He was a melancholy man, downcast, ragged-bearded, with a glazed, yellow skin on his face, and shining scales upon the backs of his hands. His teeth were black with tobacco-chewing. His ears had been pierced for earrings, though he wore none. His eyes were deep-set, black; his mouth was a mere slit, his ears large and outstanding, like a couple of stunsails. He was obviously strong even yet. But he assuredly bore the marks of certain disastrous hours upon him, and his nerves betrayed him at times. I saw his hand shake when he lifted the drink to his lips.

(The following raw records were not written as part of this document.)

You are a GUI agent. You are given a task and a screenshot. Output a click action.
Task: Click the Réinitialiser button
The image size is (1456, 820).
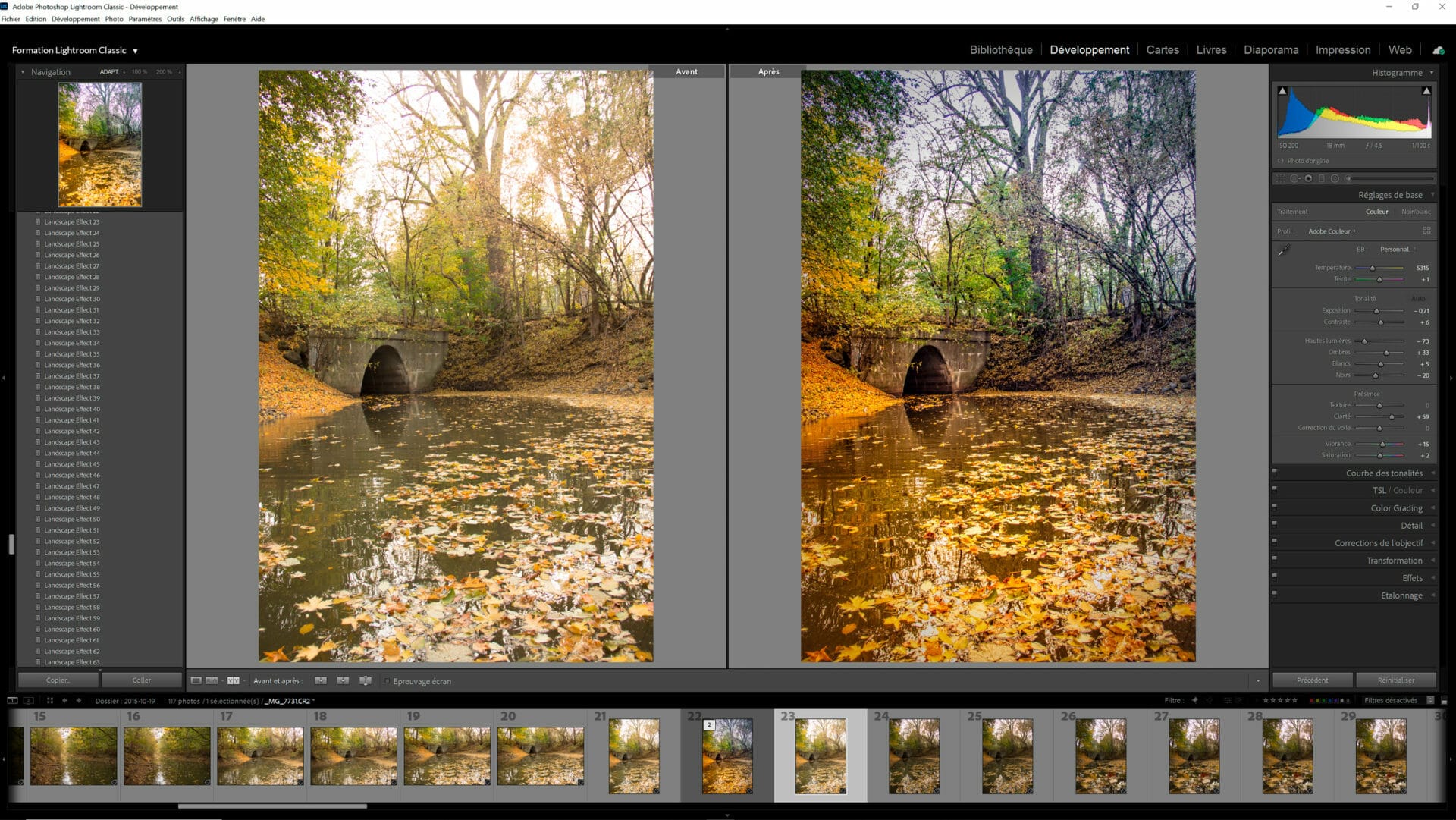[x=1397, y=680]
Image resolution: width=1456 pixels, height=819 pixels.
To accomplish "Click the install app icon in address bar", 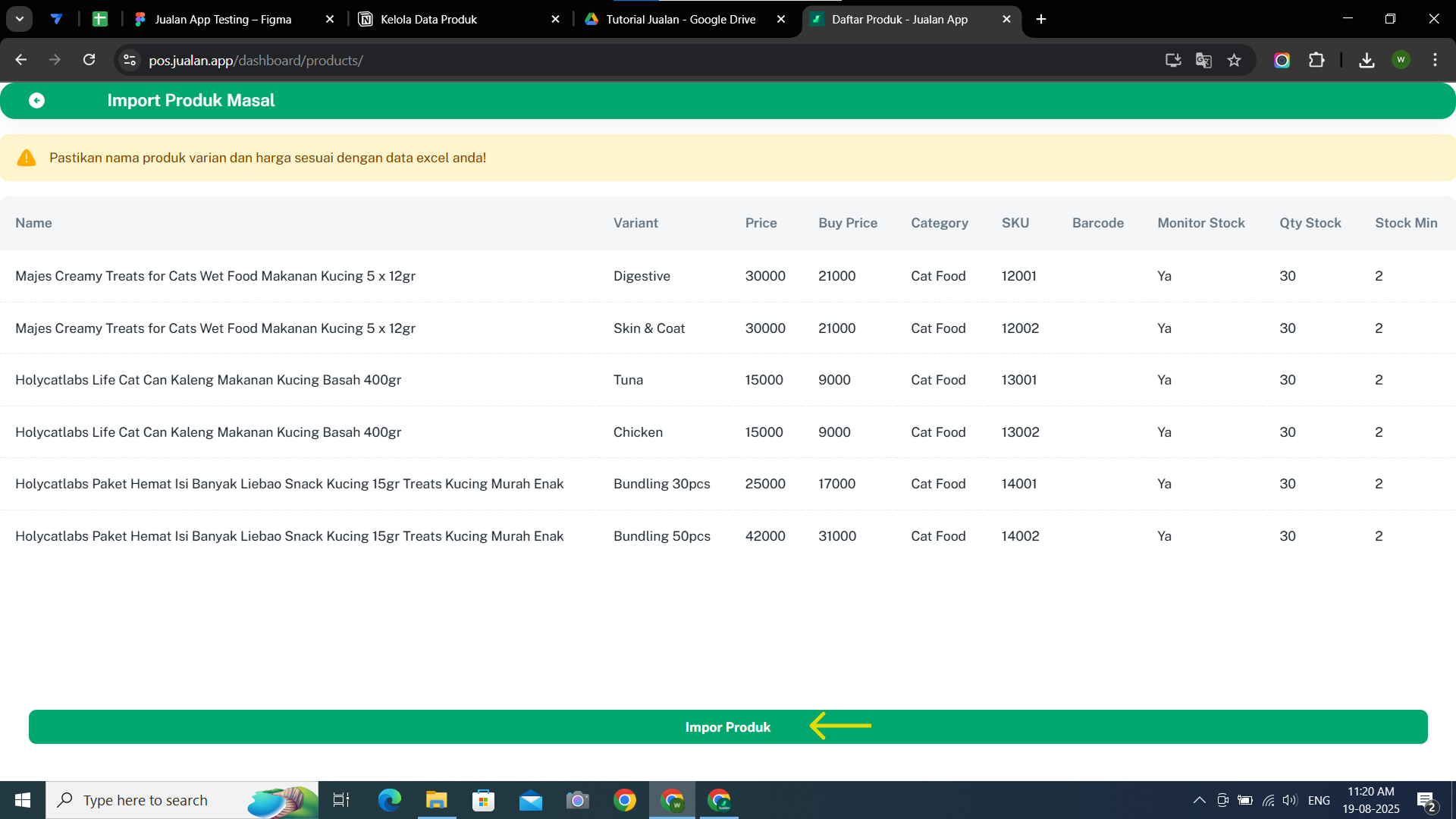I will pyautogui.click(x=1173, y=60).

'You've been through something, my friend,' I said to myself. 'I wonder what it is. It's not only "D.T."'
Life to my mind is a series of fights, and one is mostly knocked out. I could see that old Silent had been knocked out. Well, so had I, many a time, and his gloomy face appealed to me as a man of like disasters to myself. I saw (ay, and see) so many who seem to have no kind of insight into things. They are mere children, and one pities them as one does young recruits going to war. I've known men to die without suspecting it. For the most part, men live without suspecting any of the dangers, traps, pitfalls, and disasters that surround them. There was an uneasy alertness at times in this old seaman's eye which suggested that he knew Death was close at hand. I watched him keenly enough, for I had a great curiosity about him. What was the story of this poor inhabitant of this strange globe? What had he in common with those who see through illusion, who can pierce the hollow earth and see the fires, who can foretell storms, who can scent immediate and irremediable death?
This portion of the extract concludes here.